→ Dataset extract
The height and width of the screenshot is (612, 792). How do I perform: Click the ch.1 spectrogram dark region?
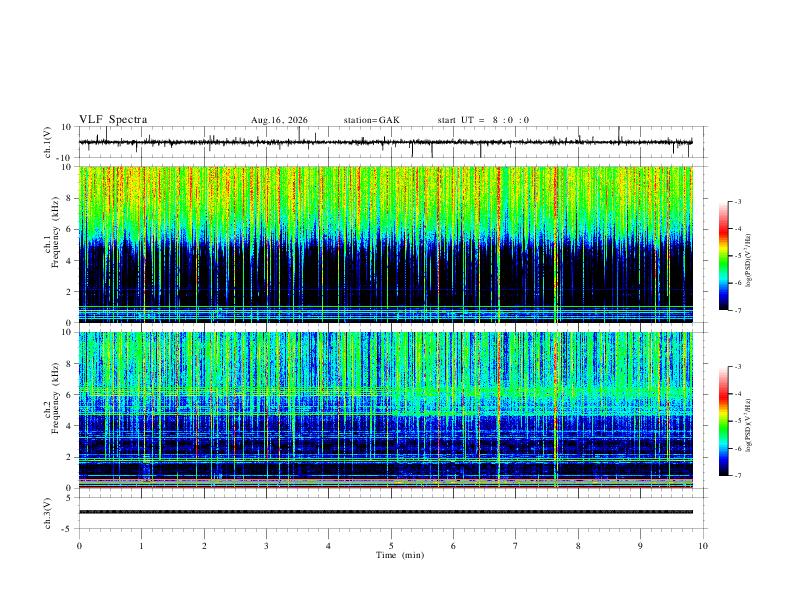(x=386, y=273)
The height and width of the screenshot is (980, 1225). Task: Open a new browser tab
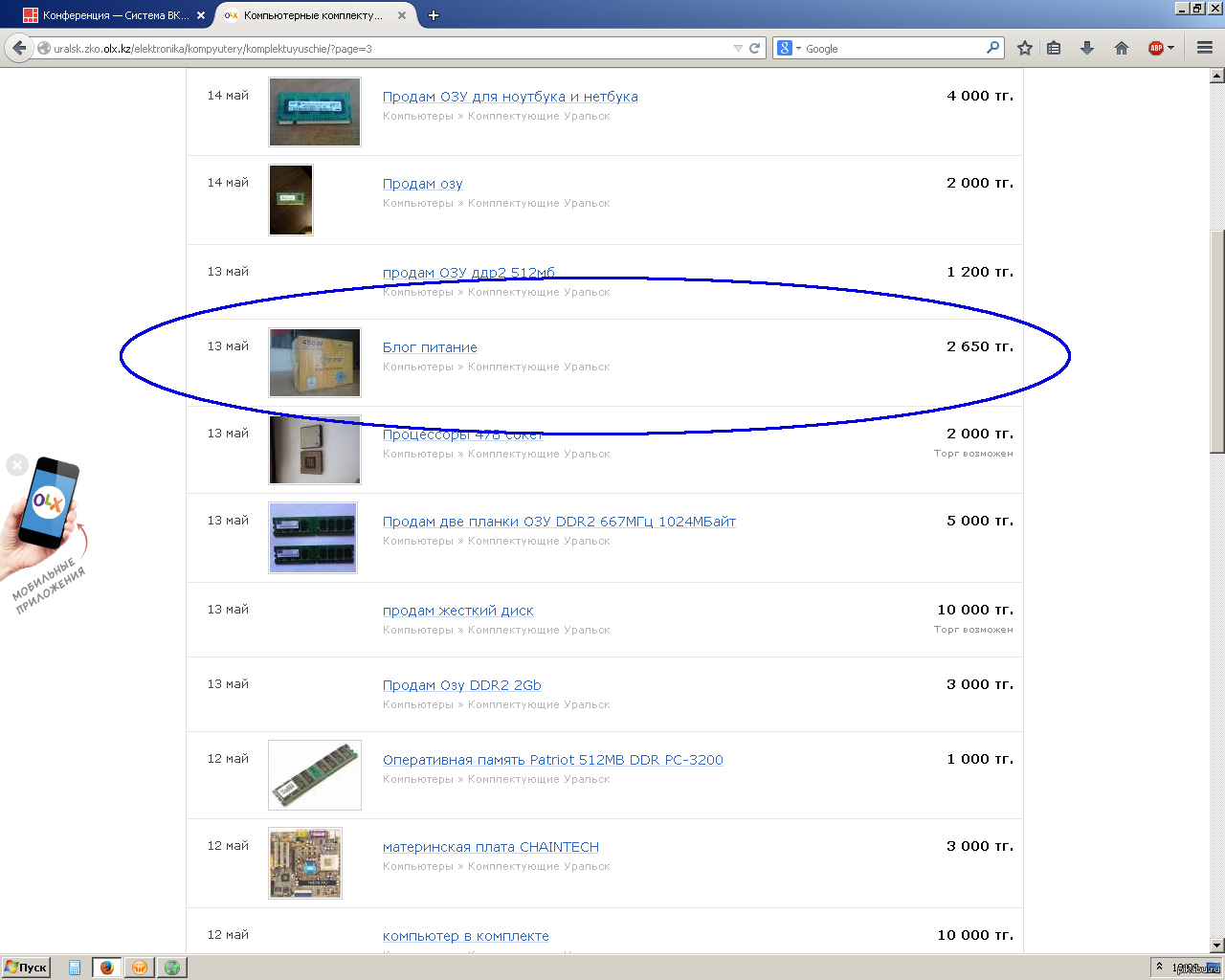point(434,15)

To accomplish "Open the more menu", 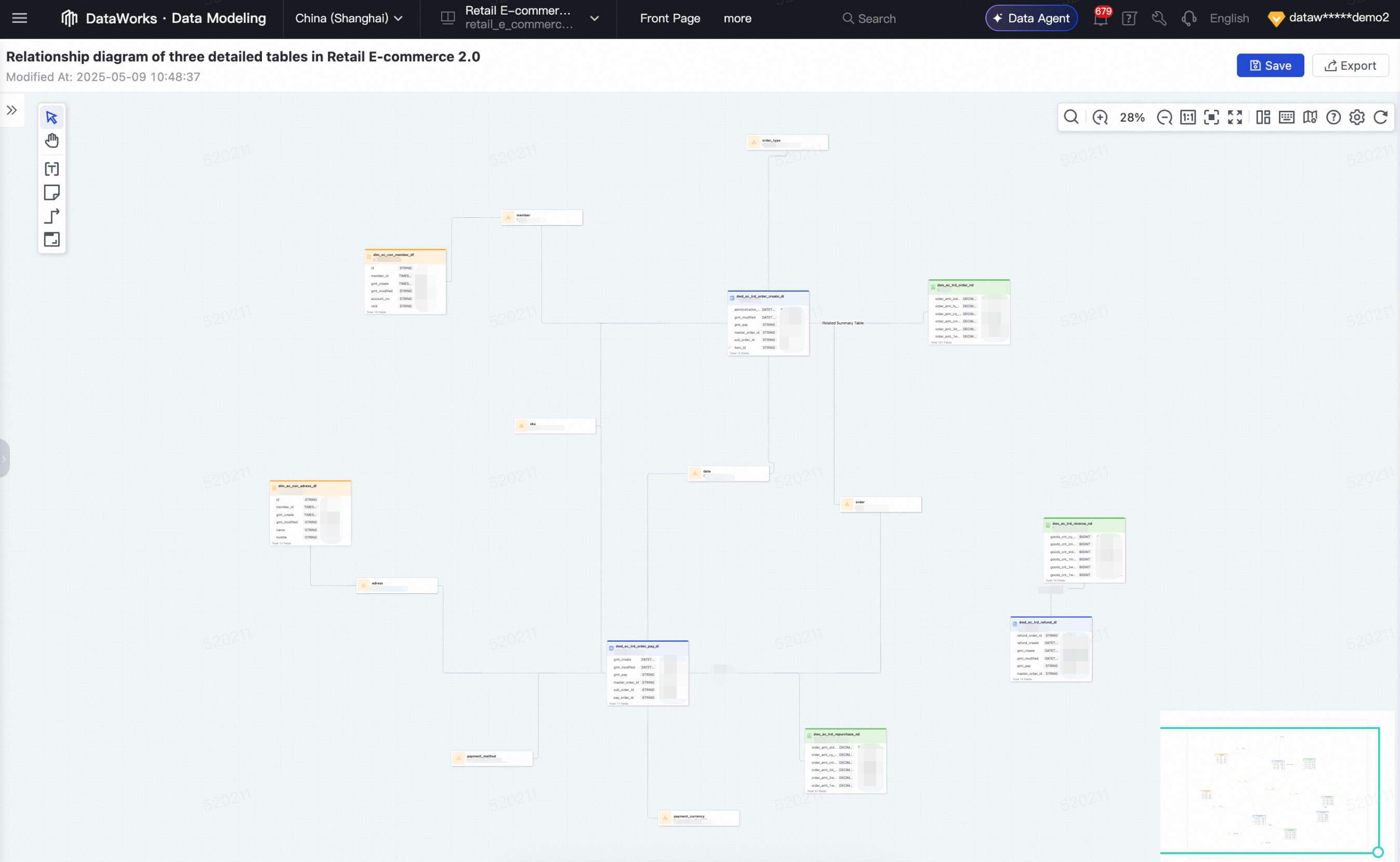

→ What the task asks
Leaving aside the images, write out every entry above exactly.

→ Response to the task
The height and width of the screenshot is (612, 792). How do I perform: Click the ch.1 spectrogram dark region?
(x=386, y=273)
The height and width of the screenshot is (980, 1225). Task: Open a new browser tab
point(434,15)

To accomplish "Open the more menu", 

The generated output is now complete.